• **DIRECTION**
Lay out the entries below as a numbered list, skipping any blank lines. Start at the line that contains "Legal details (448, 676)" and stop after the line that contains "Свадебные агентства (449, 1393)", including both.

━━━━━━━━━━

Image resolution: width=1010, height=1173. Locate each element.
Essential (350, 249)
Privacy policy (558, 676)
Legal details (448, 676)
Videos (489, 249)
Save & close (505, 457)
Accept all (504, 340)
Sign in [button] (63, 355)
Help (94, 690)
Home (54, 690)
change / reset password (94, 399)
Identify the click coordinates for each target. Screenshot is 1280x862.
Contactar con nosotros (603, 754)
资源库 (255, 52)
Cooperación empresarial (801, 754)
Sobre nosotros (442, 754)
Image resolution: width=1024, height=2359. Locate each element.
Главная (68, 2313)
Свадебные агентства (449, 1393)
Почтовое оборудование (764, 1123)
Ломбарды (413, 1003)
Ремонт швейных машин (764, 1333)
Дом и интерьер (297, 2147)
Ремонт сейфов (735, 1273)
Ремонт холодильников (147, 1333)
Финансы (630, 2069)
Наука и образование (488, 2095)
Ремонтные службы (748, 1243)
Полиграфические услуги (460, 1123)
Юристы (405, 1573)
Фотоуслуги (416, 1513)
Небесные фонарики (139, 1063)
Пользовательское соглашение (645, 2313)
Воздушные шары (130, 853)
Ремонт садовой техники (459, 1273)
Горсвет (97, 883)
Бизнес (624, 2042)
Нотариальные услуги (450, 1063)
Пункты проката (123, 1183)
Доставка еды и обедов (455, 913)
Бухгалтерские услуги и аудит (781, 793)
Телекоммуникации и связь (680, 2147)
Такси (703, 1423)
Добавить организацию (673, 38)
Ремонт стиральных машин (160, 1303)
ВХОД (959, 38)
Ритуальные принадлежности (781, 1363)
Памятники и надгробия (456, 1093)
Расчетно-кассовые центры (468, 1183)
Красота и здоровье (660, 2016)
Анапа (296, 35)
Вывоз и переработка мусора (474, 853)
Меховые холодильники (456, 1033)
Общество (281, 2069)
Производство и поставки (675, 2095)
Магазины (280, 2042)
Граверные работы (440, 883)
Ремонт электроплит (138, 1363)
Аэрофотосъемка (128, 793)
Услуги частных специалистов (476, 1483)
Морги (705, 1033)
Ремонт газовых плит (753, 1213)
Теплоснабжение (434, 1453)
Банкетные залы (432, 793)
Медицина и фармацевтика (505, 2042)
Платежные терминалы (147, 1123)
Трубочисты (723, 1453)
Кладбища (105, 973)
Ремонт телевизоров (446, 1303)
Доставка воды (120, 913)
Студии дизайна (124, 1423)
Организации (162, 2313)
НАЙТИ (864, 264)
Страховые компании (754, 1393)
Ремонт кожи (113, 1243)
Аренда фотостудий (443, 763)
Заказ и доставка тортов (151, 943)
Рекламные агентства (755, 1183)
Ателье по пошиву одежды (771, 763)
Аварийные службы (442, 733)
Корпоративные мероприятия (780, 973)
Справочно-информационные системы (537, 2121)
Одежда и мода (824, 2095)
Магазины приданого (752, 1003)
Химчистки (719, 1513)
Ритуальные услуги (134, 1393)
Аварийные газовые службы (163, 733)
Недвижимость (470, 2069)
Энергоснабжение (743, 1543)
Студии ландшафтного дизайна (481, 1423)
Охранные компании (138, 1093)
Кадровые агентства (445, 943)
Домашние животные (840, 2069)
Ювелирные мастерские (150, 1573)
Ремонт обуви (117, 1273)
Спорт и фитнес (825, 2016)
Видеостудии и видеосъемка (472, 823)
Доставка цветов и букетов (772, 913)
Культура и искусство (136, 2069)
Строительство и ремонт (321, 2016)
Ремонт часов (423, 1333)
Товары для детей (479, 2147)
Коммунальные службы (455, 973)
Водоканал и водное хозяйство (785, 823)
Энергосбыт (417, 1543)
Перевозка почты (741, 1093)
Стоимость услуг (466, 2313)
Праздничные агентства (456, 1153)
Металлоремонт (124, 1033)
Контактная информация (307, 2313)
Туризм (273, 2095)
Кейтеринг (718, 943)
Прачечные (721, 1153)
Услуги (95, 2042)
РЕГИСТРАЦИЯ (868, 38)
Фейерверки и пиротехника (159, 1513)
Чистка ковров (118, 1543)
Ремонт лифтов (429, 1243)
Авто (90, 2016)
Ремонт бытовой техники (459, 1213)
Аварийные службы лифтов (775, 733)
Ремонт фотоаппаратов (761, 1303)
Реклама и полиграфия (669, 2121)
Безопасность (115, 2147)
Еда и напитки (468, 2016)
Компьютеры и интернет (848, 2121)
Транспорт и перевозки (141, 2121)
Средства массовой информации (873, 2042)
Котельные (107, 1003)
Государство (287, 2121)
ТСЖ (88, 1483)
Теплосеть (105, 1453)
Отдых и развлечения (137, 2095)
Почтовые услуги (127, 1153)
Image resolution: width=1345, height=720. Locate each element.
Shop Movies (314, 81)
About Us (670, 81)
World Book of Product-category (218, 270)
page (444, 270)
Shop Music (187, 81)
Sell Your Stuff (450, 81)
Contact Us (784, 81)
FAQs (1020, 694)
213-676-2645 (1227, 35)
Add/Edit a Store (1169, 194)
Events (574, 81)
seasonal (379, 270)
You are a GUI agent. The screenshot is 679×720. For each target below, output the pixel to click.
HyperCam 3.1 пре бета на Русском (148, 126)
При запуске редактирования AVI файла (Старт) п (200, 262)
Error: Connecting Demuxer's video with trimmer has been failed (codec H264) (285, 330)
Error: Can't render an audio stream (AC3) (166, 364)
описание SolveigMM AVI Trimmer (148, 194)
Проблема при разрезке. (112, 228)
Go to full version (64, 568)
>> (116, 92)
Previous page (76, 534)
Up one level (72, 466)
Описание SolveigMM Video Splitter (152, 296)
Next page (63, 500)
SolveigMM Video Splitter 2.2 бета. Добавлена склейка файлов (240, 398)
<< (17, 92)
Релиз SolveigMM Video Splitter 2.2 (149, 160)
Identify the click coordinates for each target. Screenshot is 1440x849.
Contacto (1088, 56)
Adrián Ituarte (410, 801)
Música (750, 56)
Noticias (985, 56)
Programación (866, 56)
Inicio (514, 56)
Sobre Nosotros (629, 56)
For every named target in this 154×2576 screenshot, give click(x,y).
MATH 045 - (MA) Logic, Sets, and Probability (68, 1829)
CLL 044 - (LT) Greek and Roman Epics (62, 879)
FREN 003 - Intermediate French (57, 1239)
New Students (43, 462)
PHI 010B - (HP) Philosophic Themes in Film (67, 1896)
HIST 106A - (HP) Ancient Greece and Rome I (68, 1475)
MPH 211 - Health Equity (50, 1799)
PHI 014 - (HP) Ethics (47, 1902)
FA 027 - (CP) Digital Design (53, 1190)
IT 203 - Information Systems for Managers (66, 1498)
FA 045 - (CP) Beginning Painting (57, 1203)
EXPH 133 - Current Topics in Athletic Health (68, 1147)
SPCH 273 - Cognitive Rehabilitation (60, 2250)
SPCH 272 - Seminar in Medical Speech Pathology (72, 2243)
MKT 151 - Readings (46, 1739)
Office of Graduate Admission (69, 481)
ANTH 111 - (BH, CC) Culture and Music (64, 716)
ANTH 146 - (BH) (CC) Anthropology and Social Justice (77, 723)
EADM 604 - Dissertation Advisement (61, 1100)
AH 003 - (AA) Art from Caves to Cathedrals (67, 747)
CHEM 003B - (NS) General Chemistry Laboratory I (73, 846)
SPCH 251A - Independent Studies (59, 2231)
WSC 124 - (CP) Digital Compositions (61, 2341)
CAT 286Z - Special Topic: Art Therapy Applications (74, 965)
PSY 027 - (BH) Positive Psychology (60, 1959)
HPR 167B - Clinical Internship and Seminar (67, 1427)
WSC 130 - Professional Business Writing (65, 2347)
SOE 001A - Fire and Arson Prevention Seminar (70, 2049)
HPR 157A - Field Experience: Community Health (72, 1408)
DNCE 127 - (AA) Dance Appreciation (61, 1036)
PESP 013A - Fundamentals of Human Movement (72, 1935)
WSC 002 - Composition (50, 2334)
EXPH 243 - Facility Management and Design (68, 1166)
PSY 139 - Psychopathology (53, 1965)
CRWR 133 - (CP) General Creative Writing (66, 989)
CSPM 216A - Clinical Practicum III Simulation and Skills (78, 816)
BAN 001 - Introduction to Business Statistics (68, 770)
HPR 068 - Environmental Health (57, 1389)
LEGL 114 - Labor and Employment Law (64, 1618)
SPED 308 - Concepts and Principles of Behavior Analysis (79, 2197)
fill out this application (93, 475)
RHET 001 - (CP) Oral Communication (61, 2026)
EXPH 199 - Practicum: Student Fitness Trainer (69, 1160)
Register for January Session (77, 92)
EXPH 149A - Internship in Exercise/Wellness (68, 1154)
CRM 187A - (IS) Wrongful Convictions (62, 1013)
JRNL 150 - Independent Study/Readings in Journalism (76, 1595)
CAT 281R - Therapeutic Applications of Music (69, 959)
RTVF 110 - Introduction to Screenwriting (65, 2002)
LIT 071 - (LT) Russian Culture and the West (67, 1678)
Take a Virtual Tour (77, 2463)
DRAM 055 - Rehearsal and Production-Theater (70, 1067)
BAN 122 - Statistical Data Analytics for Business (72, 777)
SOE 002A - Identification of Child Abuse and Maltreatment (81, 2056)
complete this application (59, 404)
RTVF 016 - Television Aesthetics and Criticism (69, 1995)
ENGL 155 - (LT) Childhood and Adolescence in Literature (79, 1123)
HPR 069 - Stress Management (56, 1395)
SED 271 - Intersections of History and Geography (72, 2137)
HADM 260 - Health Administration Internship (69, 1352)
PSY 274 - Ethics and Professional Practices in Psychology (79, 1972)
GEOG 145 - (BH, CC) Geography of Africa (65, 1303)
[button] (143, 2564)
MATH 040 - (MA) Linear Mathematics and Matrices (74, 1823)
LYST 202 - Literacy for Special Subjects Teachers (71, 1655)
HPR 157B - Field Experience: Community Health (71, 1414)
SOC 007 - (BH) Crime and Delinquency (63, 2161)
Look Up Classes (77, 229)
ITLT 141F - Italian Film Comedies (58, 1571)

━━━━━━━━━━

• **SOLUTION**
1. Legal details (448, 676)
2. Videos (489, 249)
3. Save & close (505, 457)
4. Accept all (504, 340)
5. Sign in [button] (63, 355)
6. Help (94, 690)
7. Home (54, 690)
8. change / reset password (94, 399)
9. Identify the click coordinates for each target. Screenshot is 1280x862.
10. Contactar con nosotros (603, 754)
11. 资源库 (255, 52)
12. Cooperación empresarial (801, 754)
13. Sobre nosotros (442, 754)
14. Image resolution: width=1024, height=2359. Locate each element.
15. Главная (68, 2313)
16. Свадебные агентства (449, 1393)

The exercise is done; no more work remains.